Quando o mexicano Eduardo Guizar sentou-se com a família na sala de casa há exatos dez anos (agosto de 2012), para assistir o pouso do rover Curiosity em Marte, ele quase não acreditou nos próprios olhos. “Quando o Curiosity pousou em Marte, minha mente explodiu. Meu coração parou por alguns segundos. Levei um tempo para perceber que as coisas que estávamos fazendo na Terra estavam de fato tocando a superfície de Marte. Não o solo de outro país, ou o oceano, mas de outro planeta”, conta o ex-colaborador internacional do Jet Propulsion Lab (JPL) no Mars Science Laboratory (MSL), da NASA.
O rover, às vezes chamado de astromóvel, é um robô com mobilidade e autonomia. O Curiosity faz parte do programa Mars Exploration, da NASA. Ele pousou na cratera Gale há dez anos. Sua missão é descobrir se Marte oferece condições de suportar vida microbial. Ele continua ativo, mandando fotos, e agora tem a companhia do rover Perseverance, que pousou em Marte em 18 de fevereiro de 2021, na cratera Jezero.
O primeiro som enviado pelo Curiosity depois do pouso, e celebrado com gritos e aplausos pela equipe do JPL, foi o de uma das suas seis rodas começando a girar.

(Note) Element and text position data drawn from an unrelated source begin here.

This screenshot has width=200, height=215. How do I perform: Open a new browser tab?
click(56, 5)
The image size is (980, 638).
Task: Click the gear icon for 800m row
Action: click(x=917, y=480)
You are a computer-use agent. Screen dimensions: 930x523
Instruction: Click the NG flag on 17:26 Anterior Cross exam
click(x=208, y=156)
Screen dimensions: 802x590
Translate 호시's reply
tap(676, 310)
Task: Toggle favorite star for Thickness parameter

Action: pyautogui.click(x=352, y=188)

E ali nas seis rodinhas estava materializado o trabalho de cinco anos de Guizar no JPL, desde 2007. “Meu trabalho era construir o motor que vai dentro das seis rodas do rover. No Curiosity e no Perseverance (o rover sucessor do Curiosity) há um motor em cada roda. E eles são minha idéia, minha criação”.
Guizar acredita que a exploração espacial, mais do que abrir caminhos para “nossas novas casas no espaço”, pode criar oportunidades para uma legião de jovens da América Latina acharem seu caminho. “Muitos meninos e meninas estão trabalhando com o narcotráfico aos 17, 18 anos de idade. Meu objetivo na vida é trazer mais crianças para a STEM. Não sou um youtuber, mas quero alcançar muitos jovens, professores, escolas e universidades, para mudar muitas mentes”, diz.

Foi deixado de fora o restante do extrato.